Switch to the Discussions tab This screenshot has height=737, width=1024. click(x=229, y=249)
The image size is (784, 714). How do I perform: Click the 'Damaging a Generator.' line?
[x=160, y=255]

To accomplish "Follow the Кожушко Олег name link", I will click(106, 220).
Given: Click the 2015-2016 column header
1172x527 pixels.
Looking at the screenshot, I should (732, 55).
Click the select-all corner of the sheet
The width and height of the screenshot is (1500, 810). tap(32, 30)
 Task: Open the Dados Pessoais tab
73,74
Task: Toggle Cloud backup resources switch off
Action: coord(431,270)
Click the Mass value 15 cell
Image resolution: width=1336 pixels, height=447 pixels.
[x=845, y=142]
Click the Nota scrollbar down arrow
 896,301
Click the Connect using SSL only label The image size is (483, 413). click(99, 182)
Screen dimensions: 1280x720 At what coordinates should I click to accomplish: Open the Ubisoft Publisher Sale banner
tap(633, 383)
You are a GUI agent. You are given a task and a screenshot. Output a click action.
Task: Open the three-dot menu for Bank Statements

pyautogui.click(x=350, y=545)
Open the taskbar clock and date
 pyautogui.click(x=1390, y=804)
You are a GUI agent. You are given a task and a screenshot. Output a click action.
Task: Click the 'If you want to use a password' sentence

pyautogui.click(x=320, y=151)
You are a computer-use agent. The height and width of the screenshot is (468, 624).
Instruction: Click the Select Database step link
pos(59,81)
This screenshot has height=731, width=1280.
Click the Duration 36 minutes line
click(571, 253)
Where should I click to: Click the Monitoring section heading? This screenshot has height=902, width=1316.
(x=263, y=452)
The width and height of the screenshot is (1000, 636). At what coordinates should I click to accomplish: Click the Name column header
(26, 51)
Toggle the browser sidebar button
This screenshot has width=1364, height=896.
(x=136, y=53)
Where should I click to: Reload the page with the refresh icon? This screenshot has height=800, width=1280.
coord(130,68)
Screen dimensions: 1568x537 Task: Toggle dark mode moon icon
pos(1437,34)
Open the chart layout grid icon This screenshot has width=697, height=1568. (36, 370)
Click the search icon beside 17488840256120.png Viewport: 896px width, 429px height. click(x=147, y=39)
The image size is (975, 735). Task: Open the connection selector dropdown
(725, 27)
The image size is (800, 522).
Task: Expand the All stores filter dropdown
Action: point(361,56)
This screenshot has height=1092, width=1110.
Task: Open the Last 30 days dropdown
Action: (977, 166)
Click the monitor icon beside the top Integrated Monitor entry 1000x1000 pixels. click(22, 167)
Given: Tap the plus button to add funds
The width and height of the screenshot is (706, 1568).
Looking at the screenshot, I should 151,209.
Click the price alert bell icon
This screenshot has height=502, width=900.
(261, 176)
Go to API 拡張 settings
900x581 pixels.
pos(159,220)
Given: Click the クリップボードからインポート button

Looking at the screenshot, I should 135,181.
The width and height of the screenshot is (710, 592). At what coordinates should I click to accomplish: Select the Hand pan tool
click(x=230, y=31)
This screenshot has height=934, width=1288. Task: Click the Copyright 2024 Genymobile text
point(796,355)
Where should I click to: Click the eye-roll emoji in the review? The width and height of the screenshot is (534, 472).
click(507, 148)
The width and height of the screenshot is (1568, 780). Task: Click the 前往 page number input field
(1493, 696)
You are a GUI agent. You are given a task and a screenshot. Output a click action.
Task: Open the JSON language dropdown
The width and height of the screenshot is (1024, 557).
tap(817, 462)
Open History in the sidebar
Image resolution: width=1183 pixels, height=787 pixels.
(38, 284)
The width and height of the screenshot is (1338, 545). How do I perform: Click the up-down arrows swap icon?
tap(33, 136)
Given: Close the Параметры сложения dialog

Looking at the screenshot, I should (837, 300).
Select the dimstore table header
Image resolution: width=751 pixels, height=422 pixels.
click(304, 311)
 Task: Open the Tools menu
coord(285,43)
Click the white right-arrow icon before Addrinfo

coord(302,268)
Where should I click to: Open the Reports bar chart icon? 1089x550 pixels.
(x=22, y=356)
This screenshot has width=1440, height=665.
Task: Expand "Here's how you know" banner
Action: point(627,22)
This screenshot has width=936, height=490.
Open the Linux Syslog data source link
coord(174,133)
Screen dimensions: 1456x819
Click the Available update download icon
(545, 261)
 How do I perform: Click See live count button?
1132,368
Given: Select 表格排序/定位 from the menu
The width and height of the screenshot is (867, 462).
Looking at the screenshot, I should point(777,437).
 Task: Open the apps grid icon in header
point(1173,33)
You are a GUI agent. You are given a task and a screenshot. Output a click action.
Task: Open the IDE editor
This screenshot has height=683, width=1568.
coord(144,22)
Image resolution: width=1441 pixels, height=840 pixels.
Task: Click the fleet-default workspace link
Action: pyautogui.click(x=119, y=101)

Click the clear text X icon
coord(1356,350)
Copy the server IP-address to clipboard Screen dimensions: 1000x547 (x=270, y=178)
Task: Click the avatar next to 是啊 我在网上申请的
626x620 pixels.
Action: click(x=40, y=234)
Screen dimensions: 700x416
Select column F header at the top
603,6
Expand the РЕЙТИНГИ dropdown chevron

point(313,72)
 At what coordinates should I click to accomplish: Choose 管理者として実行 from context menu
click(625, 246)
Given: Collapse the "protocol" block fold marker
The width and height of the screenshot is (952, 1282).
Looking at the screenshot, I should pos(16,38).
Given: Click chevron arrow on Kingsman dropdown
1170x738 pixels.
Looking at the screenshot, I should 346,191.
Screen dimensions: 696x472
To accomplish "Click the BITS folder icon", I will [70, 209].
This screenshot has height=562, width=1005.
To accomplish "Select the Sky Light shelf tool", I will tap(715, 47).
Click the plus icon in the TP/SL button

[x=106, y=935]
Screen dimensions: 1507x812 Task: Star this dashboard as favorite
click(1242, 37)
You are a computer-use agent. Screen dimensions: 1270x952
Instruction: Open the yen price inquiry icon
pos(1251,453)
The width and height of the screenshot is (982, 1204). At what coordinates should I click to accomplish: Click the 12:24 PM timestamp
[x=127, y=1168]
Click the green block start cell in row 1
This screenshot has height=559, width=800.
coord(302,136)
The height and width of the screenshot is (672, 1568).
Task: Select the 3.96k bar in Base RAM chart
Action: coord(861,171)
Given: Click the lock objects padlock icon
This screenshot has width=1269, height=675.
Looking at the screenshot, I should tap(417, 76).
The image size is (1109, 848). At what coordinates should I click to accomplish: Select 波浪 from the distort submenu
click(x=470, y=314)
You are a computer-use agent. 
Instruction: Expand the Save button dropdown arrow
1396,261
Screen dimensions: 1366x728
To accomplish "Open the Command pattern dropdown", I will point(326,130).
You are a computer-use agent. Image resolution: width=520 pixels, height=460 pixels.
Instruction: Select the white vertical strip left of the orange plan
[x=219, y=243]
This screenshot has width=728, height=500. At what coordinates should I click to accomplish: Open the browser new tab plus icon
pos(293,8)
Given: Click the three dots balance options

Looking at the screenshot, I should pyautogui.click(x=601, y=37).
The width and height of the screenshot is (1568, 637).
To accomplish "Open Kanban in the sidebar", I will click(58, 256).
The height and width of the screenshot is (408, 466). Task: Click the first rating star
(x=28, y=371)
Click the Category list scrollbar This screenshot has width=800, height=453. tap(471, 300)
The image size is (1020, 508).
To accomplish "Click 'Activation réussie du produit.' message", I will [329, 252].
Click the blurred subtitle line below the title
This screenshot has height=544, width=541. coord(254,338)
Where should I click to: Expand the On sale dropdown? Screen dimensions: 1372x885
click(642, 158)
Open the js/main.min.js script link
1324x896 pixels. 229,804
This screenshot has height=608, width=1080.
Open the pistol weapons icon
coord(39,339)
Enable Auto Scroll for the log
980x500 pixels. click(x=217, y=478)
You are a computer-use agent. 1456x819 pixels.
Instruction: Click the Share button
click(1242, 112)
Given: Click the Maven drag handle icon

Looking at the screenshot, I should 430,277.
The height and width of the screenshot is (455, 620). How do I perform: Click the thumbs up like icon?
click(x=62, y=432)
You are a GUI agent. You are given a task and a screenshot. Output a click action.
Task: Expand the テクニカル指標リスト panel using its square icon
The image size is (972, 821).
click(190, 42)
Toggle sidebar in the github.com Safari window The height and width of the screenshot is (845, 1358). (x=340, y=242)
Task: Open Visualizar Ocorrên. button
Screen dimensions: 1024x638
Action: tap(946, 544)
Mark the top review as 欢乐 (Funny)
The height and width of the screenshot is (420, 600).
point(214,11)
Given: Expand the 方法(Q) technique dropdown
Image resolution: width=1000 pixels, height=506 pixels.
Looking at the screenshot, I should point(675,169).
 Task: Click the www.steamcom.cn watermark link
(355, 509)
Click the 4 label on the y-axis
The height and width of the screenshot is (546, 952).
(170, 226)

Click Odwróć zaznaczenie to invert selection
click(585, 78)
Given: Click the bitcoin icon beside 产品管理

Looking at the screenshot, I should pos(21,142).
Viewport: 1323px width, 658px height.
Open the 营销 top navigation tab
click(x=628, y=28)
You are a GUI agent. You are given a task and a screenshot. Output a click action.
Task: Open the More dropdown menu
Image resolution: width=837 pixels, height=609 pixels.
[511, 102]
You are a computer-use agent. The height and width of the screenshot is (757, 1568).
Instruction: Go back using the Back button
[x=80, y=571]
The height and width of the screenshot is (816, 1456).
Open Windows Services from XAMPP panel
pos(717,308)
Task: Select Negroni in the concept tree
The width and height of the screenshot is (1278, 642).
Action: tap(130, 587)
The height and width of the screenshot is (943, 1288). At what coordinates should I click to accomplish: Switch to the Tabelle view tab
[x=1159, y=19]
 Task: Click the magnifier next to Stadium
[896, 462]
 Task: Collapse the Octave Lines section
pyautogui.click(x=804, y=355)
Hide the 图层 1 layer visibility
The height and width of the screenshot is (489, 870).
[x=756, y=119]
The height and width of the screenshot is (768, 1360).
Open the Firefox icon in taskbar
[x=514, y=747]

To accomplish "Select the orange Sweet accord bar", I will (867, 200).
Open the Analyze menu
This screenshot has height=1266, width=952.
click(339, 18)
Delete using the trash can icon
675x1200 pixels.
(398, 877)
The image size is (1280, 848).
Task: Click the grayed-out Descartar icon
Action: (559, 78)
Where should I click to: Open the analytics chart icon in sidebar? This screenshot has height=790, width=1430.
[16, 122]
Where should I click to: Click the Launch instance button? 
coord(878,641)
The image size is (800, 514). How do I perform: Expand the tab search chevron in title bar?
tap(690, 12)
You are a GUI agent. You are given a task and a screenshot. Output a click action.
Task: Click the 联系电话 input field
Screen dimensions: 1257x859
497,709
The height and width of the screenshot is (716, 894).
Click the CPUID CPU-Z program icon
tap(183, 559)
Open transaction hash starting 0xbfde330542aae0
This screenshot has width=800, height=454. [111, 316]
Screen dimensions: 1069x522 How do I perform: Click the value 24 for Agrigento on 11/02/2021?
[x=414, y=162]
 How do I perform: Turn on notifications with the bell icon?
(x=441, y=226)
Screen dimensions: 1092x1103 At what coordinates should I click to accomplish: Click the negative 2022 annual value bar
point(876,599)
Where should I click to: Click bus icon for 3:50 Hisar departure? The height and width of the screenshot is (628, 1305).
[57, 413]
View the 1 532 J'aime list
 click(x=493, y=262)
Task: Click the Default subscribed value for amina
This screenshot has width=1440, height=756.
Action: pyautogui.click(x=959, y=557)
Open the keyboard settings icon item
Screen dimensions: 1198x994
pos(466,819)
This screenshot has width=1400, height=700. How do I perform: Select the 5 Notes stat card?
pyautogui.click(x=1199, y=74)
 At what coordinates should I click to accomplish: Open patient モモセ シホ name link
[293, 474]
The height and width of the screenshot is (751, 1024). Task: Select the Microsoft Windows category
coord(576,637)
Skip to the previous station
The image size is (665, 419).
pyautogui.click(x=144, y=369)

━━━━

## STATED EXERCISE:
Report every line above that contains the word "Windows", copying each one in full.

## TASK RESULT:
Open Windows Services from XAMPP panel
The height and width of the screenshot is (751, 1024). Task: Select the Microsoft Windows category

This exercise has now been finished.